**Document extract**.
========================

# -는데



## Welton

안녕하세요.

This verb ending has been a pain in the neck to me to figure out what this does and when I could use it.

I would really, REALLY appreciate some help! ^^


----------



## chifladoporlosidiomas

hi!! you should read this:
http://forum.wordreference.com/showthread.php?t=1418414&highlight


----------



## wildsunflower

Broadly speaking, "~는/은데" indicates something more is following after the sentence with the "~는/은데" ending. For example, "난 박석두라는 사람인데" can be followed by "너는 뭐야?" (By the way, this way of saying is quite rude.) Or, you can say "나 밥먹었는데 어쩌지?" to answer "너 나랑 점심 같이 할래?". This is a polite way to say "I am sorry I ate my lunch already".

========================

**Supplied information**.

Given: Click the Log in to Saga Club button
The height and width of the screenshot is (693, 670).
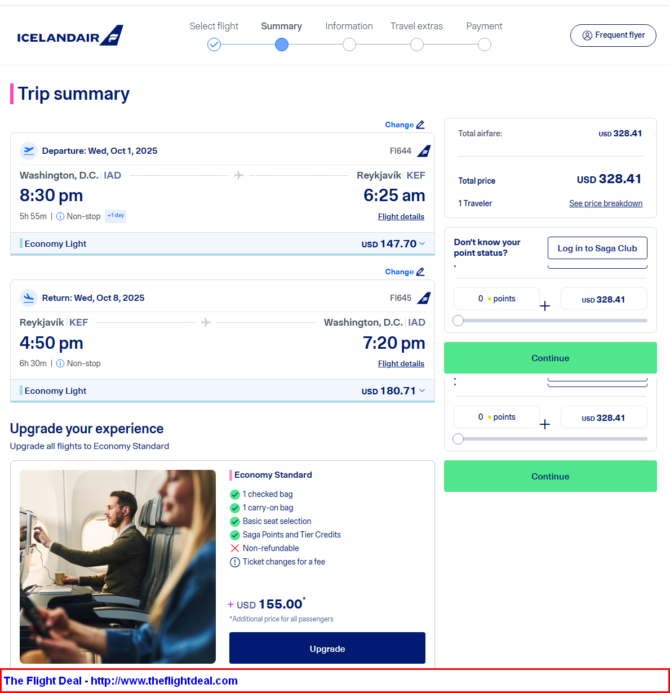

========================

**Exercise task A**. In the thread on the -는데 ending, what does wildsunflower say "~는/은데" broadly indicates?
**Exercise task B**. Using the thread on the -는데 ending, explain why "난 박석두라는 사람인데" can be followed by "너는 뭐야?".
**Exercise task C**. Extend the thread on the -는데 ending from the point where it stops.

**Answer A**. It indicates that something more follows after the sentence with the "~는/은데" ending.

**Answer B**. According to the thread, "~는/은데" broadly signals that something more will follow the sentence that ends with it. A sentence ending in "인데" therefore leaves room for a further clause such as "너는 뭐야?".

**Answer C**.
----------



## 경상남도로 오이소

wildsunflower said:


> "너는 뭐야?" (By the way, this way of saying is quite rude.)



At least Park Myung Soo said "넌 뭐야?" it in a comical way  (watch "Hot  Brothers" prologue episode--http://iambbosuk.egloos.com/3635713)

Park Myung Soo: "탁재훈이 옛날 ㅌ탁재훈이 아니야~"
 Kim Gu Ra: "이거 좋아, 이런 걸 하라구!"
 Park Myung Soo: "*넌 뭐야*? 버라이어티의 버자도 모르는 인간들이 말여 지금!"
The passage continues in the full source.